Il nuovo report dell’Osservatorio socio-economico Oseé, diffuso da RilanciaFriuli insieme ai gruppi consiliari Pd e Patto per l’Autonomia, denuncia che il Friuli Venezia Giulia è in fase di stallo economico e sotto pressione demografica.
Dal 2002 al 2023 il Pil regionale è cresciuto appena +0,7%, contro il +12,3% del Nord-Est e il +7,4% nazionale; tra il 2008 e il 2023 il calo è stato del 3,6%, ultimo dato in Italia.
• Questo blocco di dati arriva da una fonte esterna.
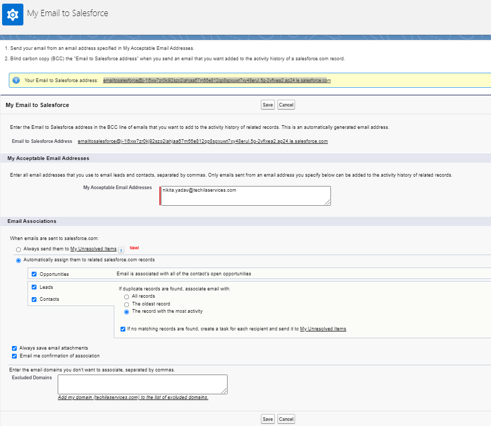
Task: Choose the All records radio option
Action: [x=126, y=297]
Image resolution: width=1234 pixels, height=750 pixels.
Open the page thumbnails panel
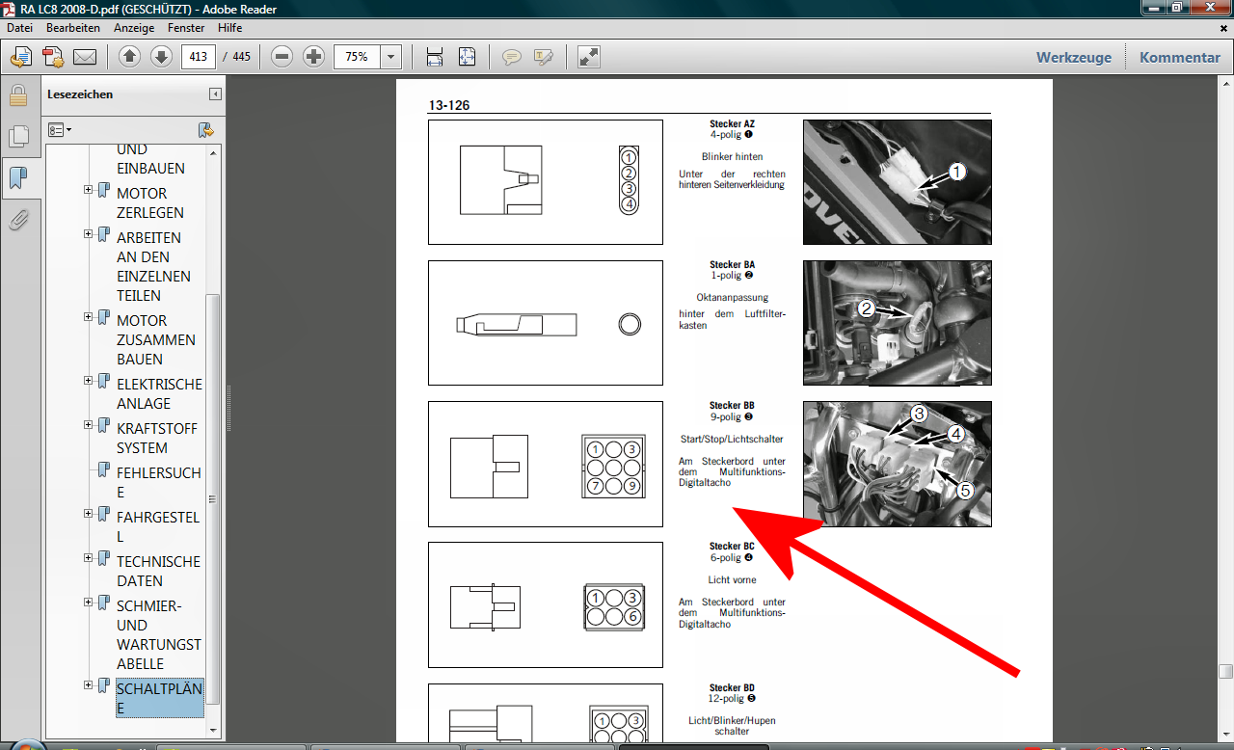point(17,137)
Le previsioni 2023-2026 indicano un progresso limitato all’1%, a fronte del 2,8% previsto per il Paese.
L’export, esclusa la cantieristica navale, è sceso di oltre un miliardo fra 2023 e 2024. Sul mercato del lavoro solo il 13,5% dei nuovi contratti 2024 è a tempo indeterminato, mentre il saldo annuale di posti stabili è negativo di circa 15 mila unità.
Sul fronte demografico la regione ha perso 58 mila residenti in età lavorativa dal 2002 e rischia di perderne altri 47 mila entro il 2034; nel contempo gli over 64 sono aumentati del 50% e le nascite sono diminuite del 34,5%. L’immigrazione non colma il vuoto, mentre il turismo – cresciuto del 10,2% grazie a Trieste – pesa appena il 2,2% sul totale nazionale.